C/S stands for C-section and I saw my first today. A resident was in charge of delivering the baby and I think it must have been his first and he might well have been deaf: the doctor was screaming at him to "deliver the arm" while the resident was intent on simply tugging the baby's head and hoping, with each new tug, that it would work this time. Horrible sight. However, once the doctor took over, a lovely 9 pound boy was delivered.
They do the most amazing thing after the baby has been delivered: the doctor pulls the uterus out of its owner through the incision to check it out. The uterus is still attached by its ligaments and cervix near its base but the ligaments are flexible enough to allow the uterus to be pulled outside the body. It's almost obscene to see this pink, inside-looking and pulsating thing on a pale-skinned belly. After about a minute or two of poking about, the doctors promptly tucked it back in and stapled the incision shut. Amazing.

Overall, I was pretty underwhelmed by the C-section. There is a lot less for nurses to do in sections and the whole experience is very different from labor - much more surgery (obviously, I guess) than delivery.
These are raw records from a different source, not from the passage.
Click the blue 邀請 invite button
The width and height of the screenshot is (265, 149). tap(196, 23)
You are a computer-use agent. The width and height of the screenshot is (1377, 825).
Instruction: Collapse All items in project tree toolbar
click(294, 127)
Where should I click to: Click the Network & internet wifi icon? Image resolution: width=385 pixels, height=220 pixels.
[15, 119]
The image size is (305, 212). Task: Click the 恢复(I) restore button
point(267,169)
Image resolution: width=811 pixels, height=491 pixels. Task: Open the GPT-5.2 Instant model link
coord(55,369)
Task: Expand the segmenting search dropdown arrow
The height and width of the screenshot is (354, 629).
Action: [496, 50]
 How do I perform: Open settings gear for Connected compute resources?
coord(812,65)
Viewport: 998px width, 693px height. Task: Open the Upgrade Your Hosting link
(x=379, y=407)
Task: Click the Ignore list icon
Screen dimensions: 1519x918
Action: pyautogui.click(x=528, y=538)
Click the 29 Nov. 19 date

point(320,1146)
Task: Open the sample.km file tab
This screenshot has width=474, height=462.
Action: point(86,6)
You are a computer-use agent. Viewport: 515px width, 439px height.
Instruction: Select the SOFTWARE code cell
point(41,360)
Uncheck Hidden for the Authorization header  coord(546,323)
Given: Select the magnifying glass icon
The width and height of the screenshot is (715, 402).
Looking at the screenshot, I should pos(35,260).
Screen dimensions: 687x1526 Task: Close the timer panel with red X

Also, the focus is not so much the mother and baby as the sterile field, the struggling resident (like I should talk), how many scalpels etc. However, the babies are especially beautiful.

A girl in my clinical group had an interesting experience today. Her patient was a devout Christian and believed that Jesus had not only died for her sins but for her labor pains as well. She insisted that she was in no pain and that there wouldn't be because Jesus was taking care of that. This lasted for 3 hours and then she asked for an epidural. No comment.

Another girl in my class witnessed bad, bad nursing and a horrible situation. Recovery rooms for post-surgical patients are usually split into post-c/s deliveries and post-D&Cs (scraping of the uterus performed after a miscarriage or for an abortion). However, the unit was extremely busy today and the c/s patients spilled over to the D&C recovery room. Two women were together in one of these rooms: a 39-year-old woman who had just had her third miscarriage after trying to get pregnant for years and another woman who had just delivered her first. The women had the same name. Can you imagine? The nurse even thought it was a wonderful coincidence that these two women had the same name and pointed it out to them. Ugh.

Various other news: My wednesday night kiddie group is going well but I am convinced these children will be the death of my immune system. I have a lymph node the size of a golf ball in my neck and I blame them. However, I have to get used to it because my next placement will be in paediatrics. My placement is at the children's hospital I requested and I'm thrilled. The good news is that my clinical instructor is also the professor for the course. The bad news is that my clinical instructor is... You get the idea. Finally, thanks to everyone in Chicago for making me feel like I was coming home.